HP has shed over 40,000 jobs since 2012, and it will split into two smaller but similarly troubled companies later this year (an operation that will itself cost almost $2 billion). HP Inc. will sell printers and PCs; Hewlett Packard Enterprise will offer servers and information technology services to corporations. That latter company will depend largely on a division whose annual revenue dropped by more than 6 percent between 2012 and 2014. Earnings shrank even faster, by over 20 percent. IBM, HP’s closest rival, sold off its server business to China’s Lenovo last year under similar pressures.
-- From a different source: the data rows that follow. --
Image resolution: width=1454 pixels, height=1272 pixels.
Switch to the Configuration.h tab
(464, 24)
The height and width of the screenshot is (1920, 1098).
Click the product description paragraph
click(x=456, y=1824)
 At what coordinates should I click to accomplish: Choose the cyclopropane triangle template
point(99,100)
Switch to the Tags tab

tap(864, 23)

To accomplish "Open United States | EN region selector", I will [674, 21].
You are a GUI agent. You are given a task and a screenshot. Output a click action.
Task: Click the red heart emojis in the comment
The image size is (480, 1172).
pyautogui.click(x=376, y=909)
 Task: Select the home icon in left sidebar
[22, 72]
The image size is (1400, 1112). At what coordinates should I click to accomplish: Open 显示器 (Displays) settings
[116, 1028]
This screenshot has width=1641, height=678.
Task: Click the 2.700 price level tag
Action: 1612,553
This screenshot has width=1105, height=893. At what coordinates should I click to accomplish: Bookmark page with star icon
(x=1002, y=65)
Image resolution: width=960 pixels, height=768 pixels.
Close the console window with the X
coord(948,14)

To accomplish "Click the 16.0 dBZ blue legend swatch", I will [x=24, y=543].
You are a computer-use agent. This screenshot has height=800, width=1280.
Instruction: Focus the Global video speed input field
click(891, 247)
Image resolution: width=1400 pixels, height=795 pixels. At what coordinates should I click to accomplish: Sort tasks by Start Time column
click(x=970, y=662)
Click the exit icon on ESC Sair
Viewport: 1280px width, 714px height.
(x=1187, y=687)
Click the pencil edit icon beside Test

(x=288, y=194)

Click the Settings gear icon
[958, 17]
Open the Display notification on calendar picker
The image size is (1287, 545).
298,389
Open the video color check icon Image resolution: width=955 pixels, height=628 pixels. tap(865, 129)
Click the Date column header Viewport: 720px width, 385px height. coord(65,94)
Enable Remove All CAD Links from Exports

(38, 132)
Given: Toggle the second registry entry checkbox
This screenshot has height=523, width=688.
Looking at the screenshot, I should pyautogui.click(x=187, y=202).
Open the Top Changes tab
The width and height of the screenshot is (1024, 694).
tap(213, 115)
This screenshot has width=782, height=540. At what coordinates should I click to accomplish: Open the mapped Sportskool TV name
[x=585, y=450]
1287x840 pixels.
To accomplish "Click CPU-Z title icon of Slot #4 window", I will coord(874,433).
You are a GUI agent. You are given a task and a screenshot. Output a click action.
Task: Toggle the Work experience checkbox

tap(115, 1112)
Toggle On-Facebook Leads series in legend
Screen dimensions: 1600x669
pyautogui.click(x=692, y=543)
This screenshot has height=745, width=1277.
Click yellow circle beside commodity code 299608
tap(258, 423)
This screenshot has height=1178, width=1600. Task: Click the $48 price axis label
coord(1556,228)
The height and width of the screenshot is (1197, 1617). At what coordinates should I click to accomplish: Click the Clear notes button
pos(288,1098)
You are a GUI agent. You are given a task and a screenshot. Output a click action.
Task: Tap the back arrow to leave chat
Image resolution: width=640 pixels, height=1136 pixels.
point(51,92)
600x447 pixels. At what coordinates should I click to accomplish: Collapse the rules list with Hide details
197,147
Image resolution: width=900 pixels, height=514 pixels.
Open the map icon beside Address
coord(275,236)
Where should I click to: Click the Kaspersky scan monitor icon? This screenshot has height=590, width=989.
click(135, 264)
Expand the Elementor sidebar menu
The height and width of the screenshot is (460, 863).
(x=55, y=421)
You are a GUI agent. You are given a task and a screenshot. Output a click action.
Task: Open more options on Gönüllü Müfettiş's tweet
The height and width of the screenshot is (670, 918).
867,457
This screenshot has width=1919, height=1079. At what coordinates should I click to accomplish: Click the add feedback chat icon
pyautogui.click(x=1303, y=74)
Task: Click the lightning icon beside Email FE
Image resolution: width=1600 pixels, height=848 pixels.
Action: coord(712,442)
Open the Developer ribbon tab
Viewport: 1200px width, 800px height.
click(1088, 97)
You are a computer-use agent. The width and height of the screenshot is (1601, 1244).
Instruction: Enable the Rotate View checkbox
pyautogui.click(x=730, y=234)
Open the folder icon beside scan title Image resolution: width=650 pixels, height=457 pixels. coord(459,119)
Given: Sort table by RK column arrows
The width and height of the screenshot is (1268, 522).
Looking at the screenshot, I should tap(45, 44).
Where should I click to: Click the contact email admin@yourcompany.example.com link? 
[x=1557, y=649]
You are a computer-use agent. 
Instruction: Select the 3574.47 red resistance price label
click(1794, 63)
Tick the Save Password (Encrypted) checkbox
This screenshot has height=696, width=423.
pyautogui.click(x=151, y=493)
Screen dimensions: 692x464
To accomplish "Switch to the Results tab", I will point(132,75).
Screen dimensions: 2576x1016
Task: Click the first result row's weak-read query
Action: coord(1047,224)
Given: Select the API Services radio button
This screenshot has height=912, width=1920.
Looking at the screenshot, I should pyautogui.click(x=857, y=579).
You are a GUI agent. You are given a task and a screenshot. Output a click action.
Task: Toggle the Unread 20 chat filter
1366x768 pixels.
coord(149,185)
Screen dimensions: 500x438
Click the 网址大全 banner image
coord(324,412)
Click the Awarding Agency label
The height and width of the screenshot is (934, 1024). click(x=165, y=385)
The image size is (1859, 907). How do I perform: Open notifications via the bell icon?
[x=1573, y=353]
And yet, in the midst of this potentially existential crisis, HP Enterprise is working on a risky research project in hopes of driving a remarkable comeback. Nearly three-quarters of the people in HP’s research division are now dedicated to a single project: a powerful new kind of computer known as “the Machine.” It would fundamentally redesign the way computers function, making them simpler and more powerful. If it works, the project could dramatically upgrade everything from servers to smartphones—and save HP itself…. Read full story..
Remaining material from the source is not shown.